9th Inspector General of Police
- In office 1993 – 29 May 1999
- Preceded by: Aliyu Attah
- Succeeded by: Musiliu Smith

Personal details
- Born: 18 March 1942 Katsina, Colonial Nigeria
- Died: 19 July 2018 (aged 76)
- Relations: Abidina Coomassie (brother)
- Occupation: Police officer

= Ibrahim Coomassie =

Nigerian police officer (1942–2018)

Ibrahim Coomassie (18 March 1942 – 19 July 2018) was a Nigerian police officer and the 9th Inspector General of Nigerian Police serving between 1993 and 1999, under the military governments of Generals Sani Abacha and Abdulsalami Abubakar. He died on Thursday 19 July 2018 after a protracted illness. He was 76 years old.

==Background==

Ibrahim Coomassie was among the eldest sons of Malam Ahmadu Coomassie, an educationist and businessman who became a permanent secretary of the ministry of education in the Northern region.
Ibrahim Coomassie was born in Katsina State on 18 March 1942. He was educated at the Provincial Secondary School, Zaria, Barewa College, Zaria, the Detective Training College, Wakefield, UK and Washington DC in the United States.

==Inspector General of Police==

In 1993, Ibrahim Coomassie was appointed Inspector General of the Nigerian police, succeeding Aliyu Attah.
In June 1994, president-elect M.K.O. Abiola was arrested without warrant and detained by the police.
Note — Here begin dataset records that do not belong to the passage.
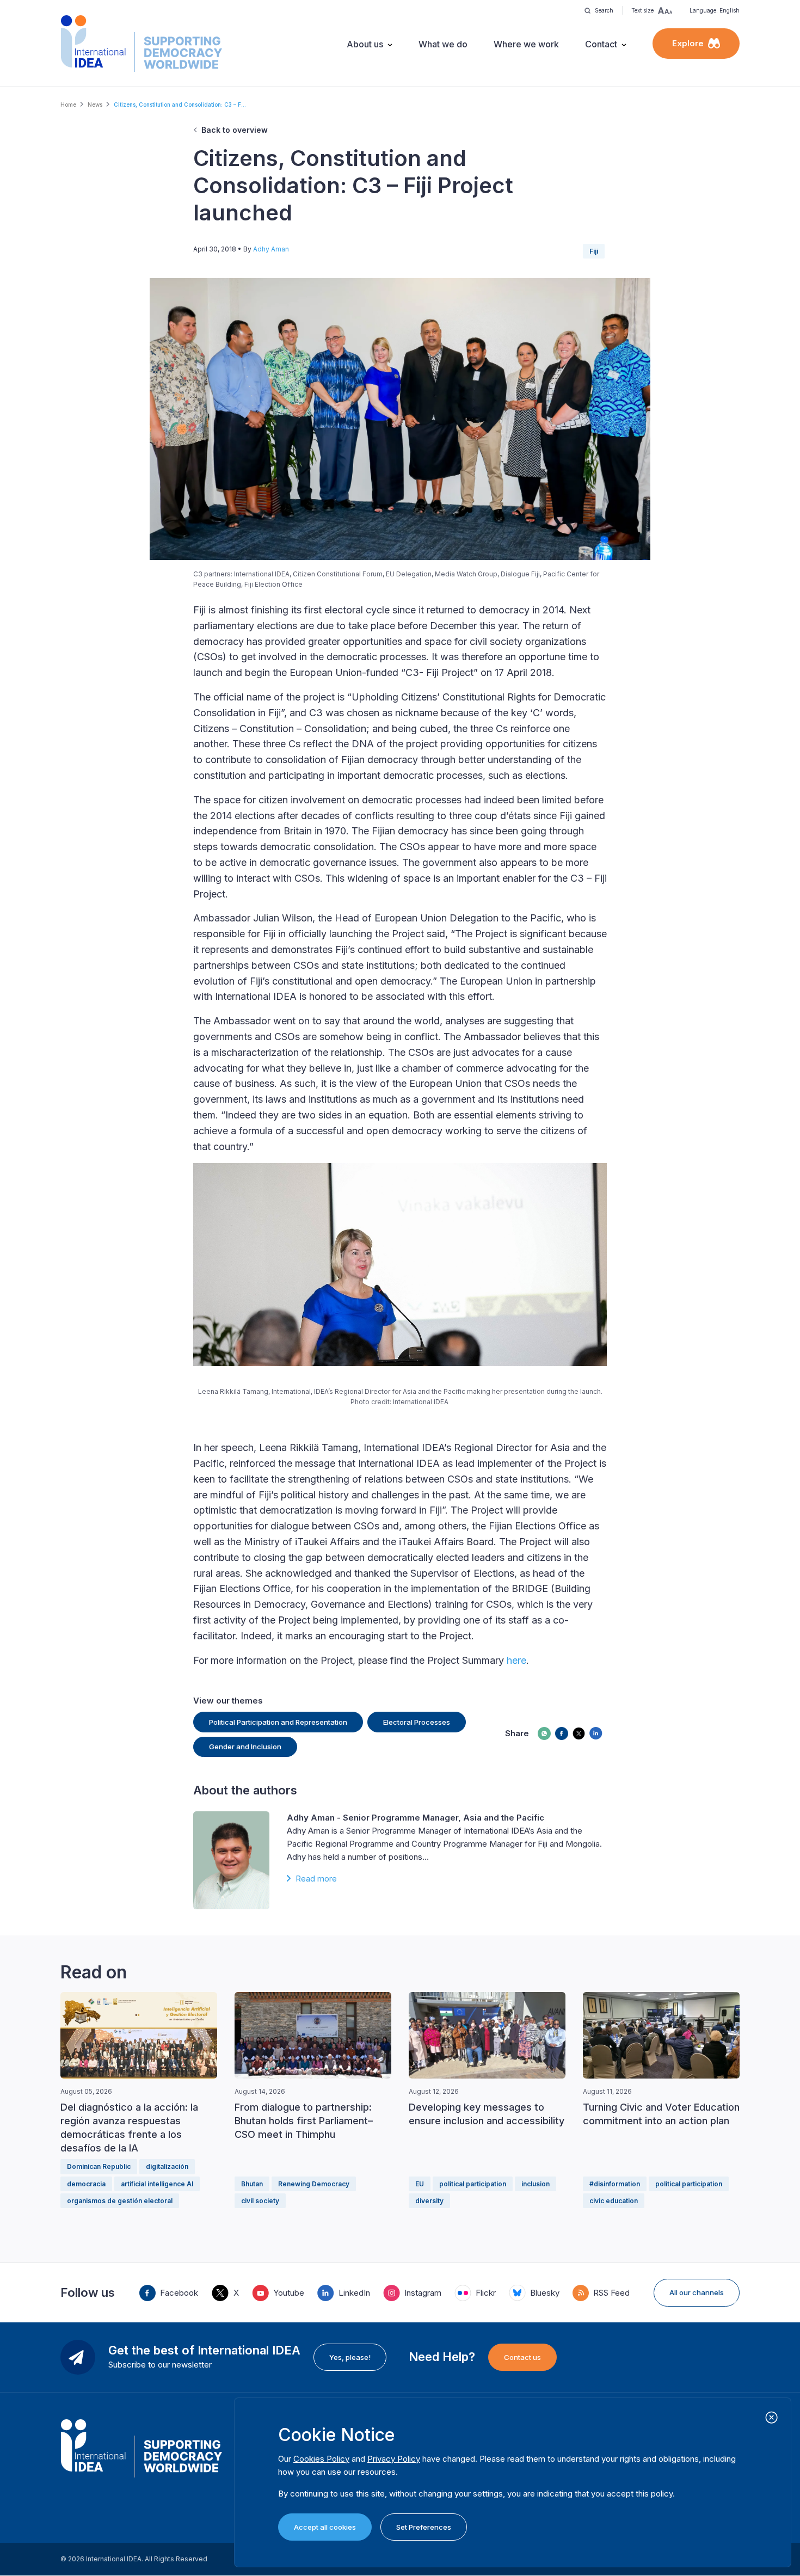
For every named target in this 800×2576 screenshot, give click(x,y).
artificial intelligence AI (157, 2184)
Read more (316, 1878)
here (516, 1660)
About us (365, 44)
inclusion (535, 2184)
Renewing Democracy (313, 2184)
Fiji (593, 251)
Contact (601, 44)
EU (419, 2184)
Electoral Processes (416, 1722)
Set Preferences (423, 2527)
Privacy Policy (393, 2459)
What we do (443, 44)
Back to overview (234, 129)
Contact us (522, 2357)
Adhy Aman (271, 249)
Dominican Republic (99, 2166)
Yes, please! (350, 2357)
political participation (472, 2184)
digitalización (167, 2166)
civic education (613, 2201)
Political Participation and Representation (278, 1722)
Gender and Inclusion (245, 1746)
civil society (260, 2201)
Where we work (526, 44)
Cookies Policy (321, 2459)
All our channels (696, 2292)
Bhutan (252, 2184)
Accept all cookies (325, 2527)
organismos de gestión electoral (120, 2201)
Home (68, 104)
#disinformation (614, 2184)
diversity (429, 2201)
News (95, 104)
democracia (86, 2184)
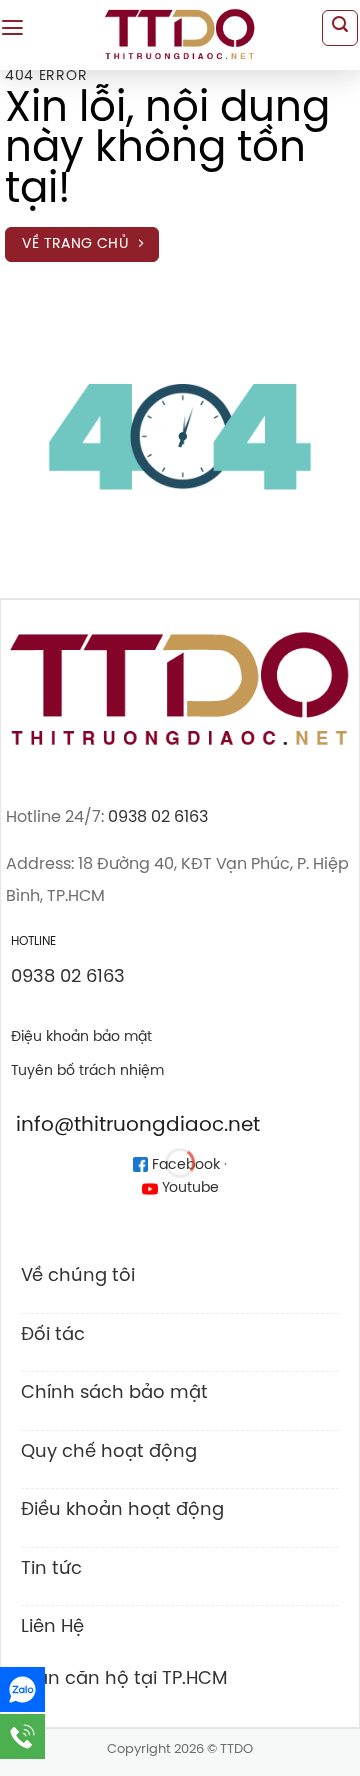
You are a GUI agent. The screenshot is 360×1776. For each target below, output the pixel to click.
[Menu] (12, 28)
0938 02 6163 (158, 817)
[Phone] (22, 1736)
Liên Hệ (52, 1627)
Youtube (188, 1188)
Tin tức (51, 1569)
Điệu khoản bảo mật (81, 1037)
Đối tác (53, 1335)
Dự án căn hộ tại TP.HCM (117, 1679)
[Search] (340, 28)
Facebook (184, 1165)
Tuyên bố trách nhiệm (87, 1071)
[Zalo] (22, 1689)
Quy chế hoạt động (109, 1452)
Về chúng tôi (78, 1276)
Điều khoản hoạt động (122, 1510)
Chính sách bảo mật (114, 1393)
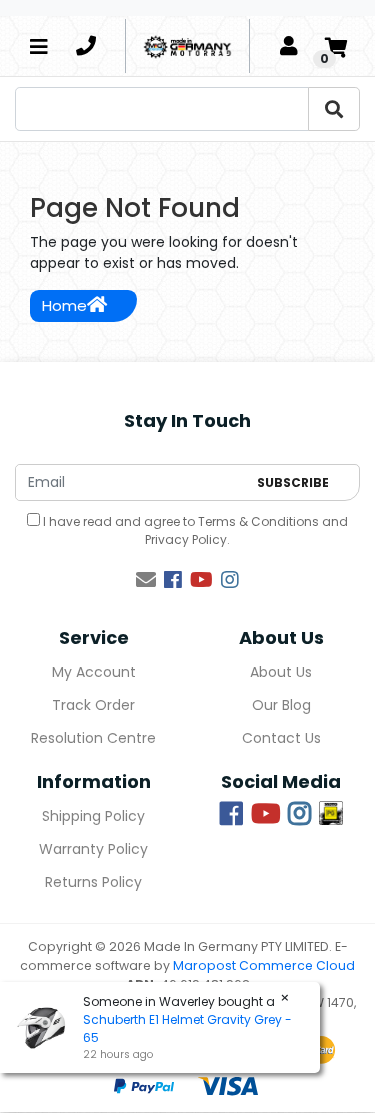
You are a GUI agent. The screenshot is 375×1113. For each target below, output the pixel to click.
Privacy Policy (186, 539)
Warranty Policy (93, 849)
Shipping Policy (93, 816)
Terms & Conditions (258, 521)
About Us (281, 672)
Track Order (93, 705)
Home (64, 305)
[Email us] (146, 580)
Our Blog (281, 705)
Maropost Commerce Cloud (264, 965)
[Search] (334, 109)
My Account (94, 672)
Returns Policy (93, 882)
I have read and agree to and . (194, 530)
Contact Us (281, 738)
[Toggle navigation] (39, 46)
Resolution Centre (93, 738)
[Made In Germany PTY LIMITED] (187, 46)
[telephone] (86, 46)
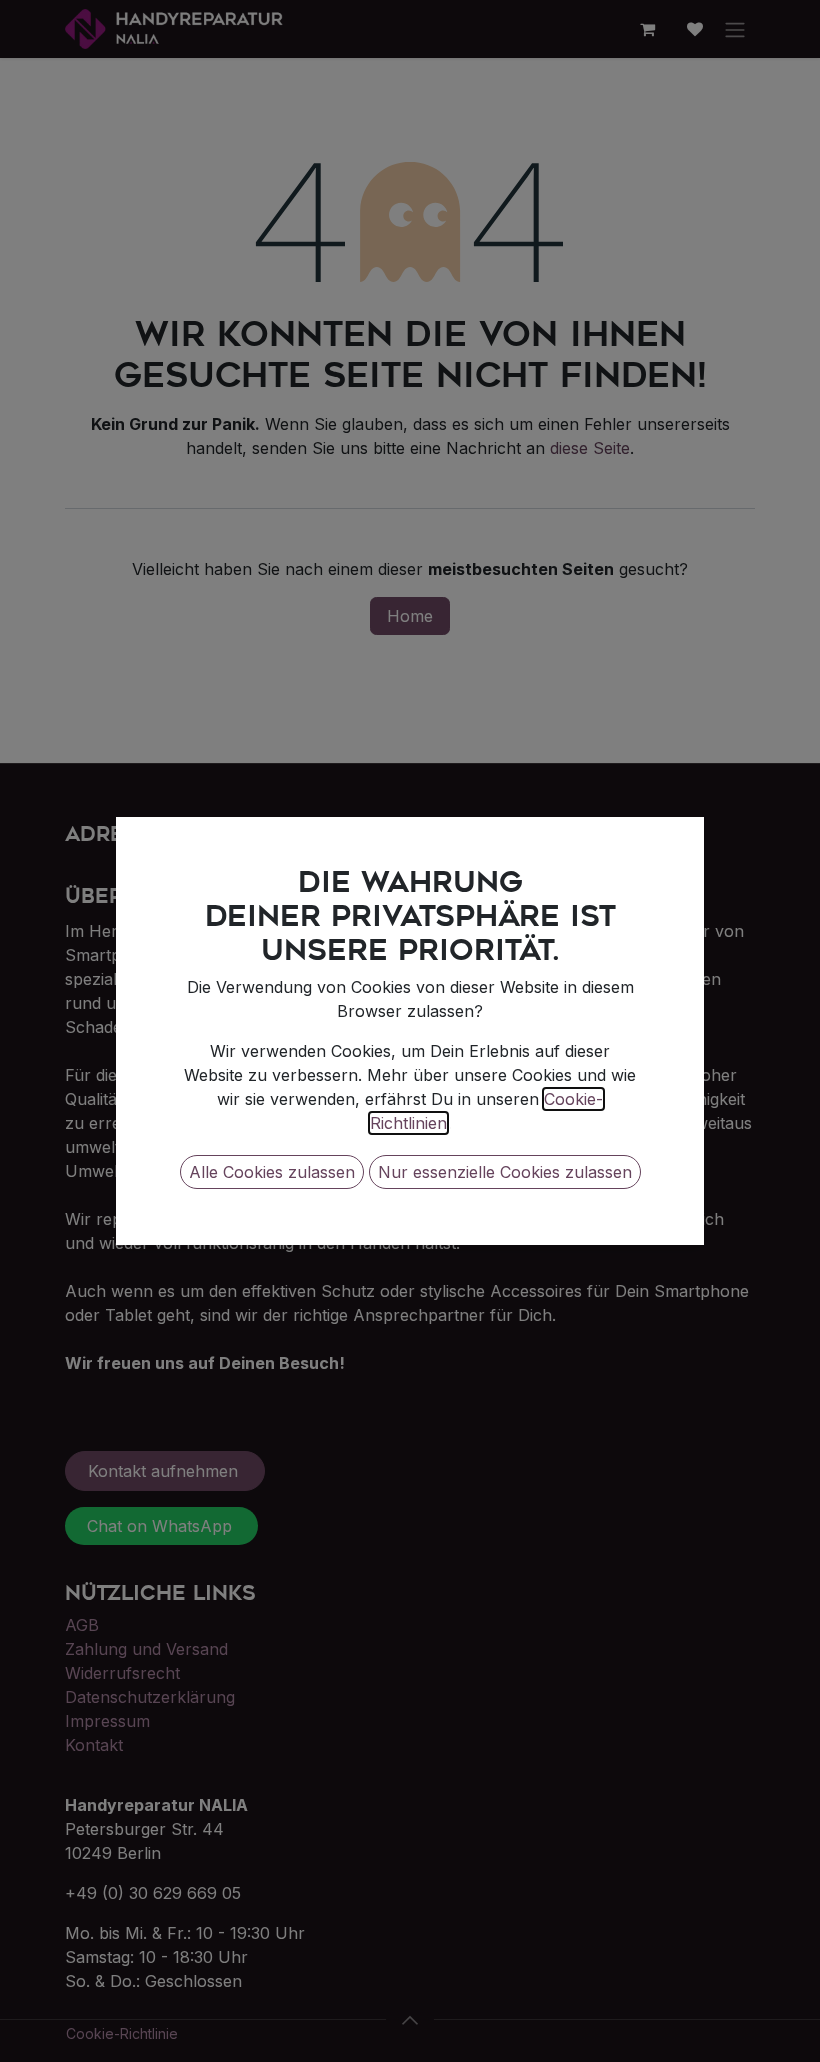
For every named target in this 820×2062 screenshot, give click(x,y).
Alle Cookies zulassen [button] (272, 1172)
He was mistreated in prison, where he was held for four years before dying in June 1998. Although head of police, Coomassie evaded responsibility for the detention.

In 1996, Coomassie launched an investigation into police actions during the military rule of General Ibrahim Babangida (1985–1993). In July 1997, Coomassie said he wanted to question the American Ambassador and members of the US Embassy staff about a series of bombings of military targets. The government had accused the National Democratic Coalition of responsibility and said publicly that they suspected American diplomats knew about the bombings in advance.

In March 1998, Ibrahim Coomassie said that the press was misinterpreting a speech that head of state General Sani Abacha had made in November 1997. He said General Abacha had promised to grant amnesty to some prisoners, but not to release political detainees.
At a police graduation ceremony in July 1998, Coomassie warned the new officers against corrupt practices, and said he had ordered the removal of all police roadblocks. However, the police roadblocks continued.
In 1998, Coomassie observed that any time a citizen became a public figure, his first act was to ask for an orderly and policemen to guard his house, as a status symbol.

Sani Abacha died in June 1998, apparently of a heart attack. A federal government delegation led by Ibrahim Coomassie paid a formal condolence visit to Mrs. Abacha. During the visit, she accused a prominent member of the delegation of being responsible for Abacha's death, and asked Coomassie to arrest him.

In January 1999, Coomassie was part of a delegation that flew to Libya, despite a UN ban on air travel to that country, and held talks with the Libyan Foreign Affairs Minister.
Ibrahim Coomassie retired from service and left with the Government of General Abdulsalami Abubakar in May 1999.

==Later career==

In October 1999, government investigations into abuses by the Abacha regime, including the assassination of Kudirat Abiola (wife of M.K.O. Abiola) in 1996 and the suspected murder of Shehu Musa Yar'Adua in detention in December 1997, resulted in the arrest of Ibrahim Coomassie and other leading figures, including Mohammed Abacha, the dictator's son.
Coomassie was placed under house arrest.
Coomassie was reportedly scheduled to appear before the police's Special Investigation Panel. However, later that month, Information Minister Dapo Sarumi denied reports that Coomassie was under arrest.

In August 2004, the Emir of Katsina appointed him to a committee to the development and growth of Jamaatul Nasir Islam's activities in the state.
He became a member of the board of trustees of the Arewa Consultative Forum for Katsina State. The forum's mission is to protect the interest of Northern Nigeria and promote healthy co-existence that will sustain the environmental quality, livability, and economic vibrancy of the region.
In September 2008 he suffered serious injuries in a car accident, and spent some time in intensive care.
In August 2009, he donated about a million Naira worth of laboratory science equipment to the Police Boys secondary school, Mani, in Katsina State. He died on 19 July 2018.